Personnalité incontournable de la scène politique sénégalaise, Idrissa Seck est un sérieux cas d’école. Alors qu’il a été accusé dans l’affaire dite des «chantiers de Thiès» en 2004 d’avoir détourné près de 60 milliards de francs Cfa, aujourd’hui beaucoup le disent fauché, au point de rallier le pouvoir pour survivre. Mais, entre les deux thèses, il y en a une qui est forcément fausse et qui lui aura porté tort jusqu’à «l’extinction du soleil».
La raison du ralliement d’Idrissa Seck au pouvoir de Macky Sall dont il était le farouche opposant est un cas d’école. Alors que certains l’accusent de ravaler ses crachats, d’avoir trahi le peuple, d’autres se disent que l’homme est allé à Canossa parce que complètement endetté et poursuivi par les banques qui étaient prêtes à vendre sa villa. Une thèse qui intrigue beaucoup. En effet, on peut être amené à se demander comment quelqu’un qui a été accusé d’avoir subtilisé des dizaines de milliards de francs Cfa du contribuable sénégalais peut en être arrivé là?

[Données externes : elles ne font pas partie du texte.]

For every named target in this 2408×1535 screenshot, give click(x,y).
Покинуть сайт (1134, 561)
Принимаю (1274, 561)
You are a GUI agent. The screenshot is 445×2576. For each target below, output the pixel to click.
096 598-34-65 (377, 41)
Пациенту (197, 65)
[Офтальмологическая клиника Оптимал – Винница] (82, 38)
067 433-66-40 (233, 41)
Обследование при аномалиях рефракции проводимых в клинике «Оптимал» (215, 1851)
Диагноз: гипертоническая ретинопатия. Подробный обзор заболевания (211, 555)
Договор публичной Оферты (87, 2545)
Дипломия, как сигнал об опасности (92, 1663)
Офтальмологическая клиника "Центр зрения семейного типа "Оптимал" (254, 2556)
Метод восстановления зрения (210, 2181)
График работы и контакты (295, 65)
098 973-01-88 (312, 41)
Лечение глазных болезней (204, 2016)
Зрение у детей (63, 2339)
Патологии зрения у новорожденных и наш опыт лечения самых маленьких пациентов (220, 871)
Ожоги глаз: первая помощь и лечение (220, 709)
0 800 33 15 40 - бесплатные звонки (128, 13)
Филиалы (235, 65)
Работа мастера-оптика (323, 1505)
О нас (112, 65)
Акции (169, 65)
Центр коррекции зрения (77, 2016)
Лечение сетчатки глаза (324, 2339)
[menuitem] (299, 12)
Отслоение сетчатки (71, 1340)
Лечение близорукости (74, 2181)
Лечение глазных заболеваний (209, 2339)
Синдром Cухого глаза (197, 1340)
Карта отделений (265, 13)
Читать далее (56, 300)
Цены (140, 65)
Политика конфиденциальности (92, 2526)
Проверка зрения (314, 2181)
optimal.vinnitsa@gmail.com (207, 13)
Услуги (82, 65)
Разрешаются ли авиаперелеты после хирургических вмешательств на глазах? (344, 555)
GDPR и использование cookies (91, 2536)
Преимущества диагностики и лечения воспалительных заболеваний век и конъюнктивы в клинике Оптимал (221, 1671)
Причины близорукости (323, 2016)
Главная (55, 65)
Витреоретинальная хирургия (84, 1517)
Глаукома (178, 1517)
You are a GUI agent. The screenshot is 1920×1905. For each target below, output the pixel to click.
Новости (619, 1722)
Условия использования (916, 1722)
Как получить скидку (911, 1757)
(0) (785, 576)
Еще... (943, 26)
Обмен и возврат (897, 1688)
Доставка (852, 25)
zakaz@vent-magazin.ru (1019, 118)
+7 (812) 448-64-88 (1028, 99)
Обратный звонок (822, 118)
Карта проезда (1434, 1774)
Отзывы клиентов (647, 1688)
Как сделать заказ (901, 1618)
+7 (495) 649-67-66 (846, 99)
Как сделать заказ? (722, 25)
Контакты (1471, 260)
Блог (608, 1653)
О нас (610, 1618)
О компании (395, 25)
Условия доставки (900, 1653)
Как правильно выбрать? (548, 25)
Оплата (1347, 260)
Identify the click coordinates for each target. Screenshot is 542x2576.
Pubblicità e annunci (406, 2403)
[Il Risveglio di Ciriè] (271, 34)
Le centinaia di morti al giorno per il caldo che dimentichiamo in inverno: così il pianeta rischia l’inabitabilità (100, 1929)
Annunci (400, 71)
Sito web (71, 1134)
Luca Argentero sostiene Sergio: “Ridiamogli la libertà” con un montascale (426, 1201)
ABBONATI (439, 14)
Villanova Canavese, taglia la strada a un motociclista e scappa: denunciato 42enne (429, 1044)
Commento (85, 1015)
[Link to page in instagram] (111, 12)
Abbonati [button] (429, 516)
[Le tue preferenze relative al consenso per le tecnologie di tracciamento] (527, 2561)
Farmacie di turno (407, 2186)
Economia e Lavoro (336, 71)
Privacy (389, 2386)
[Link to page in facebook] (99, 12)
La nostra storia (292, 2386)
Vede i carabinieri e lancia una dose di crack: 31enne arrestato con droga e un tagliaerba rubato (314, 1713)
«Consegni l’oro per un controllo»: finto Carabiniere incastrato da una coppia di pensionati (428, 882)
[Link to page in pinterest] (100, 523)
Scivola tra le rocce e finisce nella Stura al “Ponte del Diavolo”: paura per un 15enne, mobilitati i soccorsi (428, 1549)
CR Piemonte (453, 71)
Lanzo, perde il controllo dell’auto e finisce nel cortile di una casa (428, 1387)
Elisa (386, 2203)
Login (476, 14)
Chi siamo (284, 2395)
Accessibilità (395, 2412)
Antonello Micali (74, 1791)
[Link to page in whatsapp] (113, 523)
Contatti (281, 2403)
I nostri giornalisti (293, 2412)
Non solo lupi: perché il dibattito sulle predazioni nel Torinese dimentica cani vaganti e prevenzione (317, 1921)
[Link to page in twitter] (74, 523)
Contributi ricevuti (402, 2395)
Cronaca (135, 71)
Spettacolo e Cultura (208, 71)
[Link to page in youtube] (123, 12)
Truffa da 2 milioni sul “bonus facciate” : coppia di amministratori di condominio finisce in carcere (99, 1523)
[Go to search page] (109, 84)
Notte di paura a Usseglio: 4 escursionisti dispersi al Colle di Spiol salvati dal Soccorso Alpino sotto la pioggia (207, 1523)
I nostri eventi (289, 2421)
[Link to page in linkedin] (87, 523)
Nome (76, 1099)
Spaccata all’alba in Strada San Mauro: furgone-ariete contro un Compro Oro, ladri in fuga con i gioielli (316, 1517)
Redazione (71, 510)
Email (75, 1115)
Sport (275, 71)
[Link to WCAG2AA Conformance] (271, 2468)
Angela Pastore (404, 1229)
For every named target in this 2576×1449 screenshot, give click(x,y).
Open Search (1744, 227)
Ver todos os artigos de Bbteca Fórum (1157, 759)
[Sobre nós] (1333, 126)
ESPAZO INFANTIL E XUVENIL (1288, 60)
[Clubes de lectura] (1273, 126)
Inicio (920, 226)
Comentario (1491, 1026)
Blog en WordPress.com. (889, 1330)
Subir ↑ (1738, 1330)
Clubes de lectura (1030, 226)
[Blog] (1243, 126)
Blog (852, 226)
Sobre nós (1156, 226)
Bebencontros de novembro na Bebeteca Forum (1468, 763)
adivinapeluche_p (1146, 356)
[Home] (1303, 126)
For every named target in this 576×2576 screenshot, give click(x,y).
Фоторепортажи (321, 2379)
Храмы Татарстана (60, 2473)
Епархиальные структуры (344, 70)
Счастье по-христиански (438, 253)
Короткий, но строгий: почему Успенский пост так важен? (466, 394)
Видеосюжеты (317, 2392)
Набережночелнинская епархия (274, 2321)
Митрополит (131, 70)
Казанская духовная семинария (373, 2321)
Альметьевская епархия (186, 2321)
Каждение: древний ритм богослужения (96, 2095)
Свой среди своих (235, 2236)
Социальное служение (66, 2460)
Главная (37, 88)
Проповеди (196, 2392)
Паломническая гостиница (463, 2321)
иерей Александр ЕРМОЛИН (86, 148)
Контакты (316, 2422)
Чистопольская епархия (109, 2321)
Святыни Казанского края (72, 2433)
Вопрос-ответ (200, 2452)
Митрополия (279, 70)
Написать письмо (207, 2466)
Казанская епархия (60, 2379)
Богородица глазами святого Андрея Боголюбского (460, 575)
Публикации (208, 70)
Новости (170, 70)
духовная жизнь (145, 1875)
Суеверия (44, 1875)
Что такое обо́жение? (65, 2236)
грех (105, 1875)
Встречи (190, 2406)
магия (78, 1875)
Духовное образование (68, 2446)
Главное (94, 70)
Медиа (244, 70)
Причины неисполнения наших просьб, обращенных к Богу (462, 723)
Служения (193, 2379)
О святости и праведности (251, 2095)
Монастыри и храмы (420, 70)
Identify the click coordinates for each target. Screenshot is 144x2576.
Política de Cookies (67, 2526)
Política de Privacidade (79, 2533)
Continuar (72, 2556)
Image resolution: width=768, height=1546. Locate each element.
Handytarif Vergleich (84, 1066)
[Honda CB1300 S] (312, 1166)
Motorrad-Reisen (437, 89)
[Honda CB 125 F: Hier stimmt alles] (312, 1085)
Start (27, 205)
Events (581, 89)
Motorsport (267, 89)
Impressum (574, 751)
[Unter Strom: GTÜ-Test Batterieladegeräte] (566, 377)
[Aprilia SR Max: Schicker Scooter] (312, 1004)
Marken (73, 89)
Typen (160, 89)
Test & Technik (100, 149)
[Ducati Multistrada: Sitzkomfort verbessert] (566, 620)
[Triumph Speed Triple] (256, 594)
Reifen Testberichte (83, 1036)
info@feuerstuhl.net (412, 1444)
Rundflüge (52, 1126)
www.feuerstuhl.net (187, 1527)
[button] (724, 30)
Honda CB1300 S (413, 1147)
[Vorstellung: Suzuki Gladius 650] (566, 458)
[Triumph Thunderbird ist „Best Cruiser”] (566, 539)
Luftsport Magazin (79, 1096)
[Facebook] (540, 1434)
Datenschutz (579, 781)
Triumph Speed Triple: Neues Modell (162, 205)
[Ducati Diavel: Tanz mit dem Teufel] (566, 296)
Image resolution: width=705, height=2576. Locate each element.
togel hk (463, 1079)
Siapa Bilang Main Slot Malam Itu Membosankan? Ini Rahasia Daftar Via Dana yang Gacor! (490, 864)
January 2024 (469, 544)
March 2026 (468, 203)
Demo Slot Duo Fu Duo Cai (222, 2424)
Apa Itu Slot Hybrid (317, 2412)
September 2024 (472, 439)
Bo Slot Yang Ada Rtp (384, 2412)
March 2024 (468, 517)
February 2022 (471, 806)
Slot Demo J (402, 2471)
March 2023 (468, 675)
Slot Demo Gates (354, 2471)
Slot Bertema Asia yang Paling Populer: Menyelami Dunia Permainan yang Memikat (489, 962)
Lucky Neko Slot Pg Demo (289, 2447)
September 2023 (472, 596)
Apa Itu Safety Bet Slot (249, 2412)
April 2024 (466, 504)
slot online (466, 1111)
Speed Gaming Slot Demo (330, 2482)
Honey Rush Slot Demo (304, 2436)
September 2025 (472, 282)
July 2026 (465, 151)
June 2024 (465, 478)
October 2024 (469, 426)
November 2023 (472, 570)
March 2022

Donc, il y a un sérieux problème. Ou bien les accusations sont vraies et cet ancien Premier ministre n’a jamais eu de problèmes et que ses «soucis financiers», comme lui disait Wade, étaient terminés, ou bien ces problèmes financiers qu’on lui prête sont la meilleure preuve que les accusations étaient fausses. Et qu’on lui a porté un grand tort jusqu’à «l’extinction du soleil». Car, on ne peut pas comprendre comment tout l’Etat wadien, dont son actuel patron qui avait mobilisé les ambassadeurs à l’hôtel Méridien Président pour l’enfoncer, a pu être mobilisé pour finalement du toc. Ce, juste pour casser un homme ambitieux qui «lorgnait le fauteuil de Wade», expression qui était en vogue à l’époque. Dans un Etat de droit, les citoyens ne comprendraient pas ce montage grossier pour quelque chose d’aussi léger.
Mais, ce vaudeville du personnel politique sénégalais prouve que dans leur jeu tous les coups sont permis, même celui consistant à mettre l’appareil étatique de répression à contribution dans le combat politique. Car, voir en 2004, tout l’appareil d’Etat mobilisé contre M. Seck pour le casser et revenir, après quelques mois d’emprisonnement, lui accorder un «non-lieu partiel», est insensé. En effet, les politiciens peuvent avoir des rivalités mais ne doivent pas utiliser l’Etat que nous avons tous en commun pour un «dérèglement de comptes». Parce que c’est une pratique très dangereuse qui met tout opposant dans un régime précaire où l’appareil d’Etat peut sévir contre lui à tout moment.
L’animal a mal
S’il est vraiment innocent sur les faits qui lui étaient reprochés au point d’être fauché aujourd’hui, les Sénégalais doivent quand même s’interroger sur le dérèglement de notre balance, la justice. Laquelle a semblé être la risée du monde en délivrant à l’homme un «non lieu partiel». Laquelle, très bizarrement, tranchait avec une concordance troublante avec les négociations politiques entre Wade et Idy, à travers le protocole de Rebeuss, et la justice. Ce qui prouve que la justice de notre pays a peut-être été instrumentalisée dans un règlement de comptes politiques. Un précédent dangereux dans un Etat de droit. Car, les juges ne doivent jamais écrire sous la dictée des politiciens pour emprisonner ou trouver des arguments juridiques permettant de libérer quelqu’un qui a été Premier ministre de l’Etat du Sénégal. Sinon, on pourrait voir le temple de Thémis comme une agence qui donne un vernis légal ou emballage aux rapports de force politiques.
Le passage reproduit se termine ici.